Goedken E R, Marqusee S
Department of Molecular and Cell Biology, University of California, 229 Stanley Hall, Berkeley, CA 94720, USA.
J Mol Biol. 2001 Dec 7;314(4):863-71. doi: 10.1006/jmbi.2001.5184.
Escherichia coli RNase HI is a well-characterized model system for protein folding and stability. Controlling protein stability is critical for both natural proteins and for the development of engineered proteins that function under extreme conditions. We have used native-state hydrogen exchange on a variant containing the stabilizing mutation Asp10 to alanine in order to determine its residue-specific stabilities. On average, the DeltaG(unf) value for each residue was increased by 2-3 kcal/mol, resulting in a lower relative population of partially unfolded forms. Though increased in stability by a uniform factor, D10A shows a distribution of stabilities in its secondary structural units that is similar to that of E. coli RNase H, but not the closely related protein from Thermus thermophilus. Hence, the simple mutation used to stabilize the enzyme does not recreate the balance of conformational flexibility evolved in the thermophilic protein.

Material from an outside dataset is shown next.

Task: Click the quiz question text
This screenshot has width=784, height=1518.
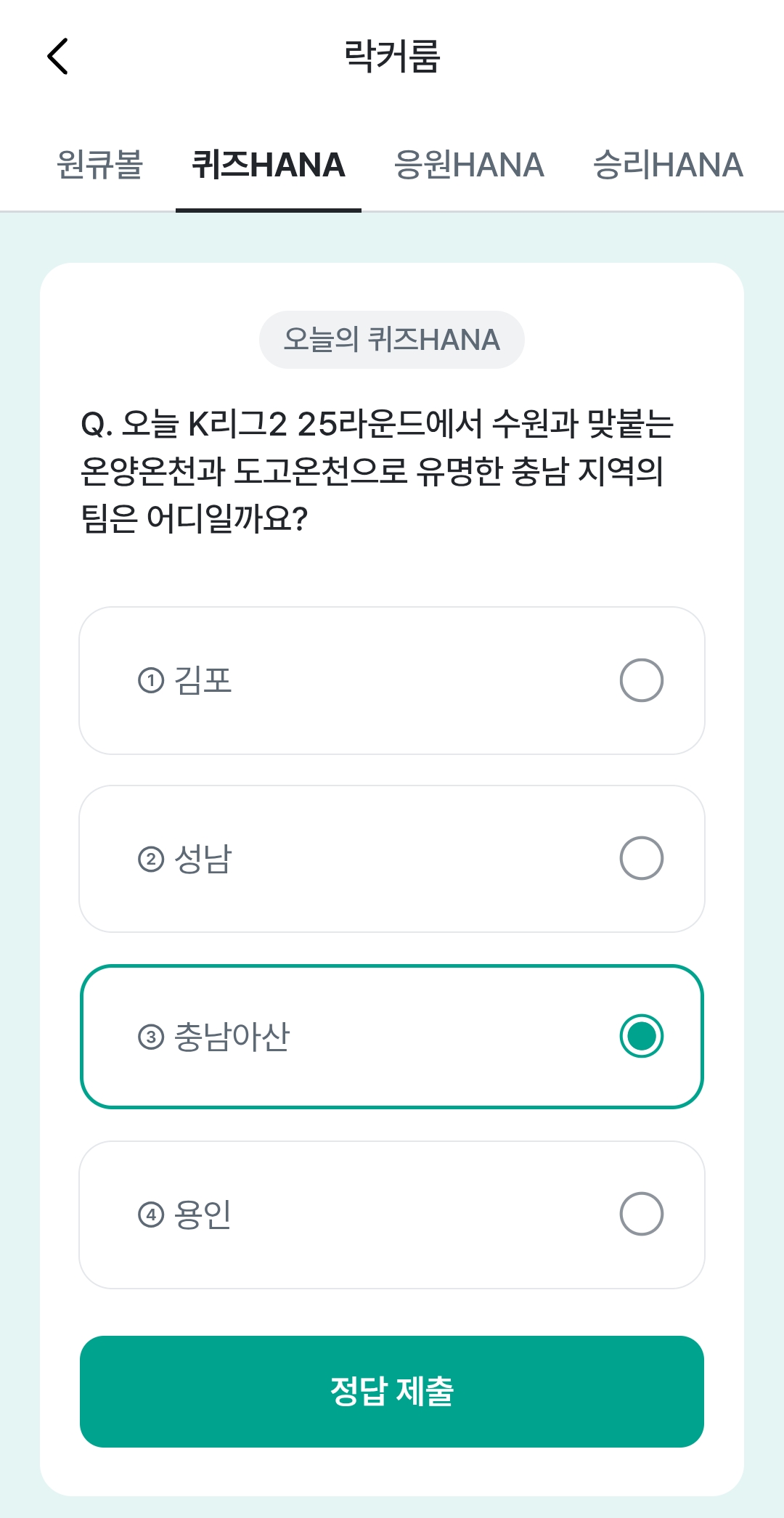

大肠杆菌核糖核酸酶HI是用于蛋白质折叠和稳定性研究的一个特征明确的模型系统。控制蛋白质稳定性对于天然蛋白质以及在极端条件下起作用的工程蛋白的开发都至关重要。我们对含有将天冬氨酸10突变为丙氨酸这一稳定突变的变体进行了天然态氢交换,以确定其残基特异性稳定性。平均而言,每个残基的ΔG(展开)值增加了2 - 3千卡/摩尔,导致部分未折叠形式的相对丰度降低。虽然稳定性以统一的系数增加,但D10A在其二级结构单元中显示出的稳定性分布与大肠杆菌核糖核酸酶H相似,而与嗜热栖热菌的密切相关蛋白不同。因此,用于稳定该酶的简单突变并未重现嗜热蛋白中进化出的构象灵活性平衡。